Blitz Bureau
A second trade opening is taking shape across the Atlantic. India and the United States are in the final stages of an interim agreement, with the US Ambassador to India, Sergio Gor, describing the talks as being “in the last 1 percent” after a late-June round in New Delhi between Commerce Minister Piyush Goyal and US Trade Representative Jamieson Greer.
New Delhi’s condition is consistent and clear: it will sign when the framework secures a genuine competitive edge for Indian exporters over rival economies, rather than simply to beat a calendar. A temporary US tariff arrangement lapses on July 24, but India has signalled it is negotiating for terms, not to a deadline.

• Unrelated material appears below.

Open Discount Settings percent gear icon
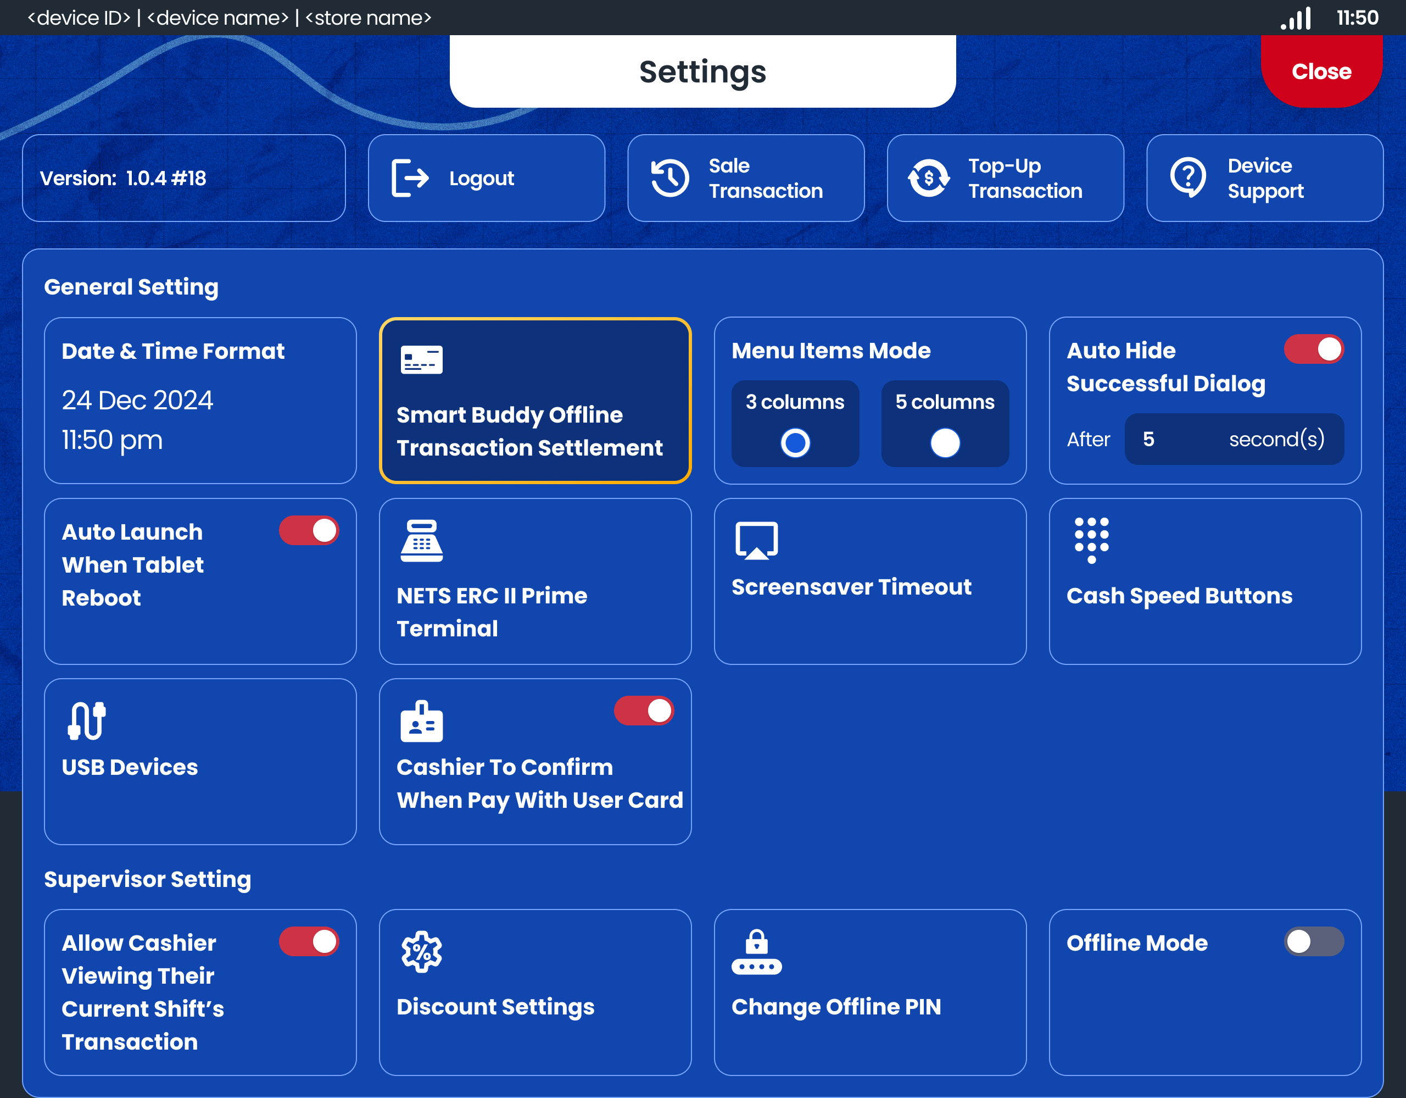pos(421,951)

Holding out for preferential access de-risks the downside: India is optimising for the quality of the deal, not the optics of a signing date.
At a Glance
- Status: “Final stretch” per US Ambassador Sergio Gor
- Ambition: “Mission 500” — $500 bn two-way trade by 2030
- India’s ask: Preferential access vs rival economies
- Backdrop: Temporary US tariff regime lapses July 24
Both sides have set an ambitious north star — “Mission 500,” or $500 billion in two-way trade by 2030 — and the interim tranche is meant to stabilise the relationship while a fuller agreement is built out. For sectors most exposed to US demand, from electronics and engineering goods to textiles and jewellery, the signal is that access terms, not a rushed timeline, will define the outcome.
The constructive base case is a phased deal India can defend, with preferential lines confirmed in stages. For companies planning capacity and shipments, clarity that endures is worth more than a headline signed to a calendar.